Thermodynamics is the science that deals with work and heat—and the transformation of one into the other. It is a macroscopic theory, dealing with matter in bulk, disregarding the molecular nature of materials. The corresponding microscopic theory, based on the fact that materials are made up of a vast number of particles, is called statistical mechanics.
The origins of thermodynamics can be traced to the late eighteenth century. English-American physicist Benjamin Thomson, Count Rumford (1753–1814), became intrigued by the physical changes accompanying the boring of cannons. (Boring is the process of making a hole—in this case the barrel of the cannon—with a twisting movement.) He found that the work (or mechanical energy) involved in the boring process was converted to heat as a result of friction, causing the temperature of the cannon to rise.
Some of the fundamental relationships involved in thermodynamics were later developed by English physicist James Joule (1818–1889), who showed that work can be converted to heat without limit. Other researchers found, however, that the opposite is not true—that is, that there are limiting factors that operate in the conversion of heat to work. The research of French physicist Sadi Carnot (1796–1832), British physicist William Thomson, Lord Kelvin (1824–1907), and German physicist Rudolf Clausius (1822–1888), among others, has led to an understanding of these limitations.
The most basic facts about thermodynamics can be summarized in two general laws. The first law of thermodynamics is actually nothing other than the law of conservation of energy: energy can neither be created nor destroyed. It can be converted from one form to another, but the total amount of energy in a system always remains constant.
For example, consider the simple example of heating a beaker of water with a gas flame. One can measure the amount of heat energy given off by the flame. One also can measure the increase in the heat energy of the water in the beaker, the beaker itself, and any air surrounding the beaker. Under ideal circumstances, the total amount of energy produced by the flame is equal to the total amount of energy gained by the water, the beaker, and the air.
The first law of thermodynamics is sometimes stated in a somewhat different form because of the kinds of systems to which it is applied. Another statement is that the internal energy of a system is equal to the amount of work done on the system plus any heat added to the system. In this definition, the term work is used to describe all forms of energy other than heat.
The first law can be thought of as a quantitative law (involving measurement of some quantity or amount): the amount of energy lost by one system is equal to the amount of energy gained by a second system. The second law, in contrast, can be thought of as a qualitative law (involving quality or kind): the second law says that all natural processes occur in such a way as to result in an increase in entropy.
To understand this law, it is first necessary to explain the concept of entropy. Entropy means disorder. Consider the dissolving of a sugar cube in water. The sugar cube itself represents a highly ordered state in which every sugar particle is arranged in an exact position within the sugar crystal. The entropy of a sugar cube is low because there is little disorder.

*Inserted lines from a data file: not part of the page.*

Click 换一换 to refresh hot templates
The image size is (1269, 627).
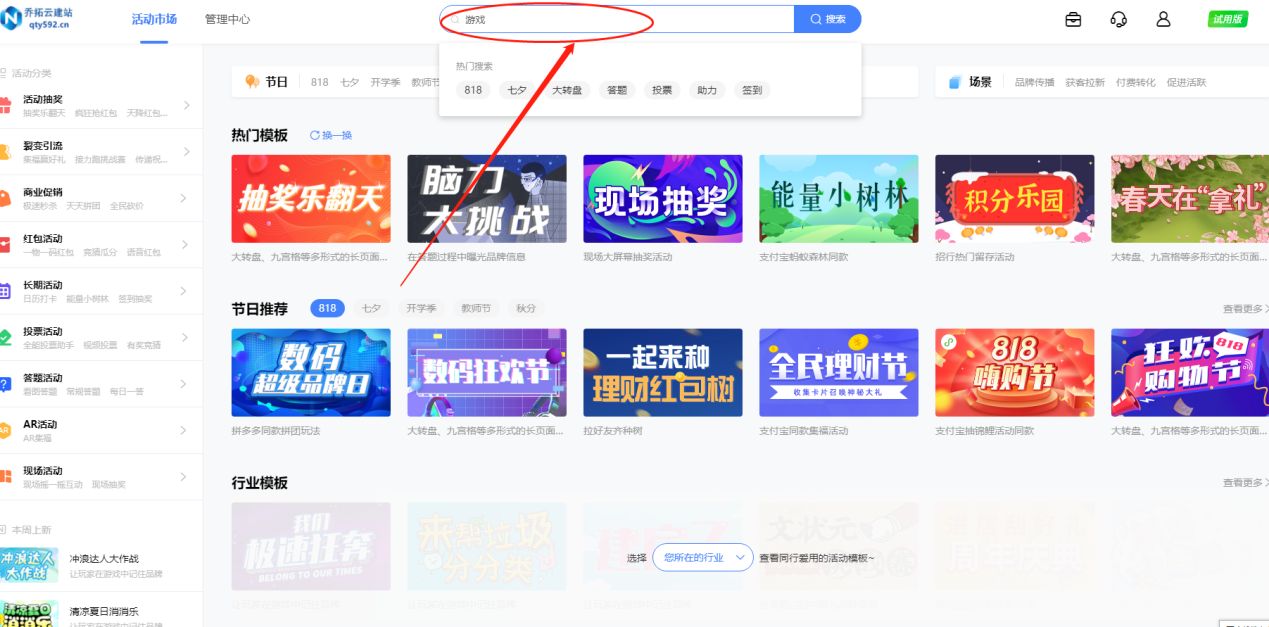(x=330, y=135)
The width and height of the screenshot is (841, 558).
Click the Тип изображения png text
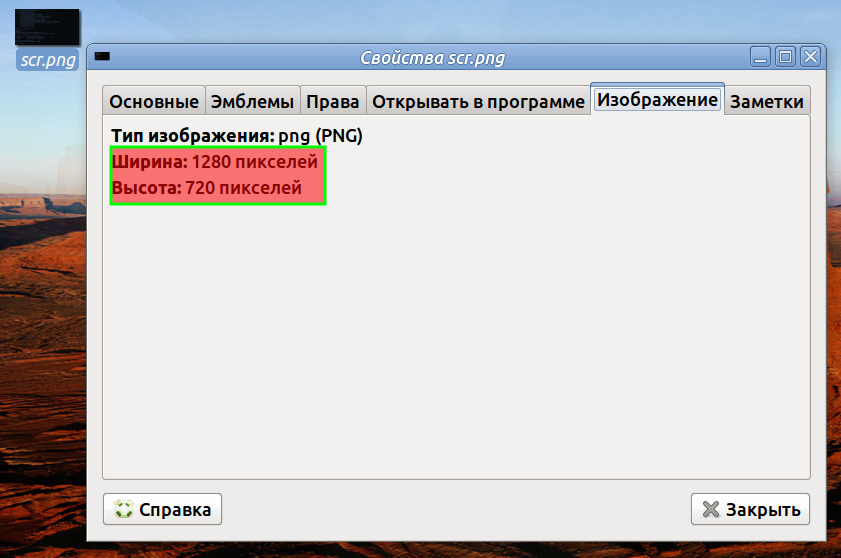tap(237, 136)
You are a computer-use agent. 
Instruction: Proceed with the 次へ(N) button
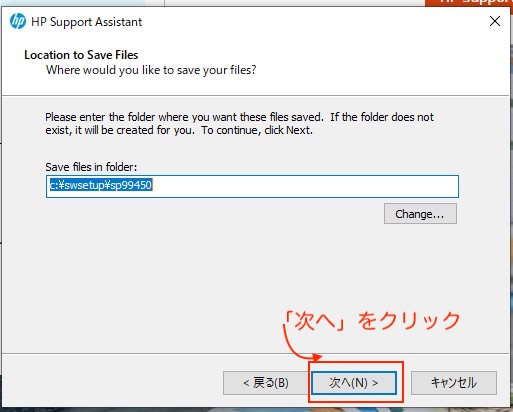point(354,383)
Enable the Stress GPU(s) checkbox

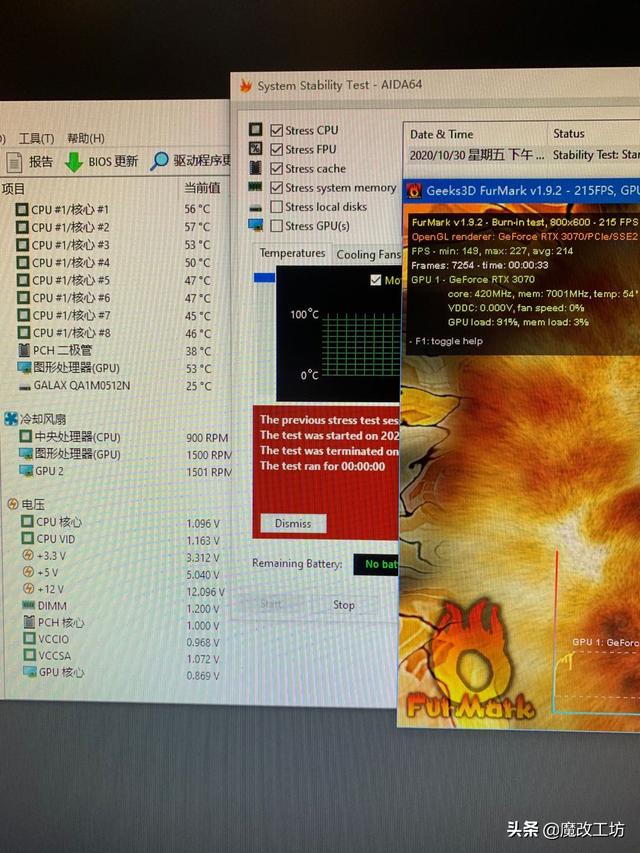(x=275, y=226)
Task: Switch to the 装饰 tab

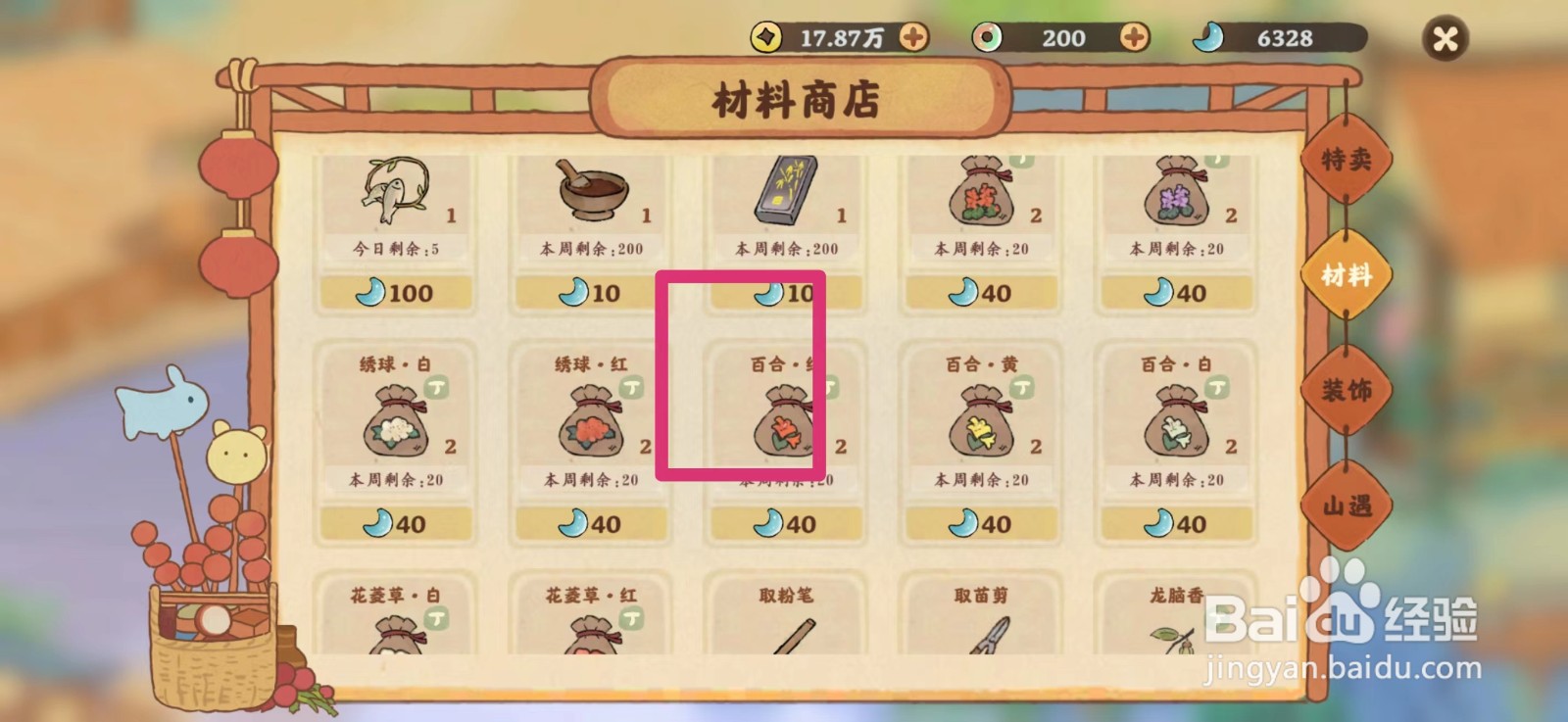Action: 1347,391
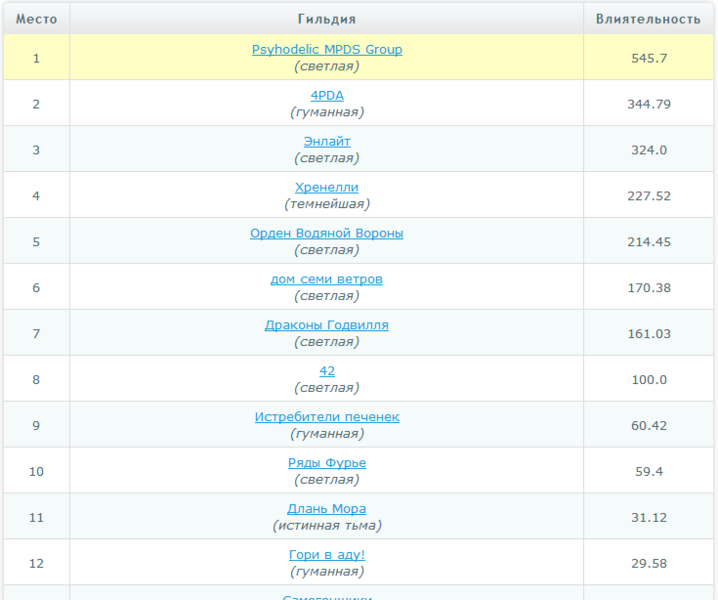Select the Орден Водяной Вороны link

click(x=326, y=234)
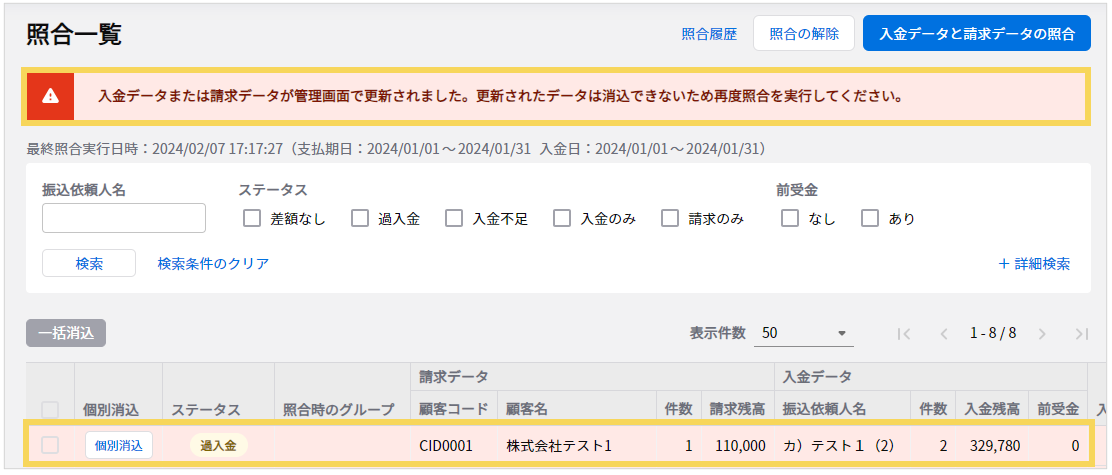1112x475 pixels.
Task: Go to first page of results
Action: click(x=904, y=333)
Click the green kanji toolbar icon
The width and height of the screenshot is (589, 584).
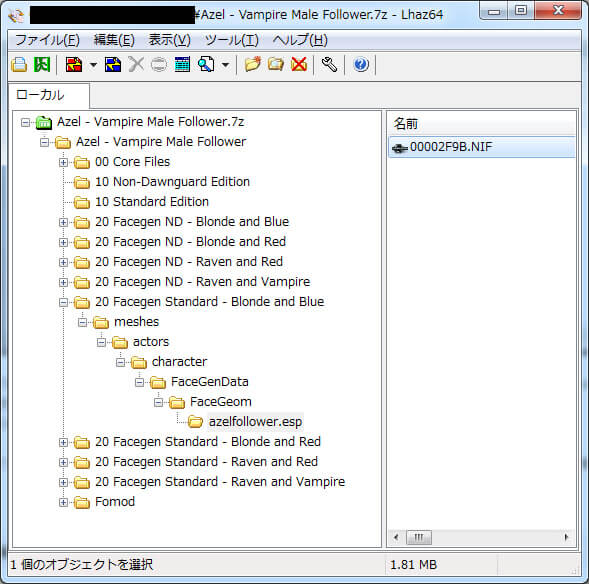[42, 65]
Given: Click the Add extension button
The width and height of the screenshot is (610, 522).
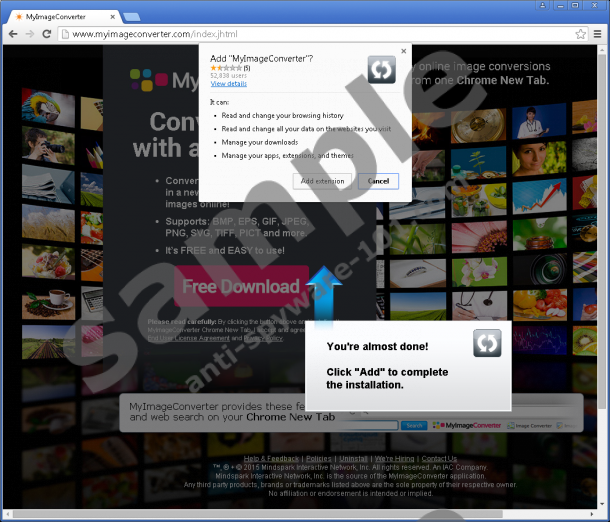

Energy: The capacity for doing work.
Entropy: The amount of disorder in a system.
First law of thermodynamics: The internal energy of a system is increased by the amount of work done on the system and the heat flow to the system (Conservation of Energy).
Heat: A form of energy produced by the motion of molecules that make up a substance.
Second law of thermodynamics: All natural processes proceed in a direction that leads to an increase in entropy.
Submicroscopic level of phenomena: Phenomena that cannot be observed directly by any of the five human senses, aided or unaided.
Work: Transfer of energy by a force acting to move matter.
But consider what happens when the sugar cube is dissolved in water. The cube breaks apart, and sugar molecules are dispersed completely throughout the water. There is no longer any order among the sugar molecules at all. The entropy of the system has increased because the sugar molecules have become completely disorganized.
The second law of thermodynamics simply says that any time some change takes place in nature, there will be more entropy—more disorganization—than there was to begin with. As a practical example, consider the process by which electricity is generated in most instances in the United States today. Coal or oil is burned in a large furnace, heating water and changing it to steam. The steam then is used to run turbines and generators that manufacture electricity. The first law of thermodynamics says that all of the energy stored in coal and oil must ultimately be converted to some other form: electricity or heat, for example. But the second law says that some of the energy from coal and oil will end up as "waste" heat, heat that performs no useful function. It is energy that simply escapes into the surrounding environment and is distributed throughout the universe.
The second law is sometimes described as the "death of the universe" law because it means that over very long periods of time, all forms of energy will be evenly distributed throughout the universe. The waste energy produced by countless numbers of natural processes will add up over the millennia until that is the only form in which energy will remain in our universe.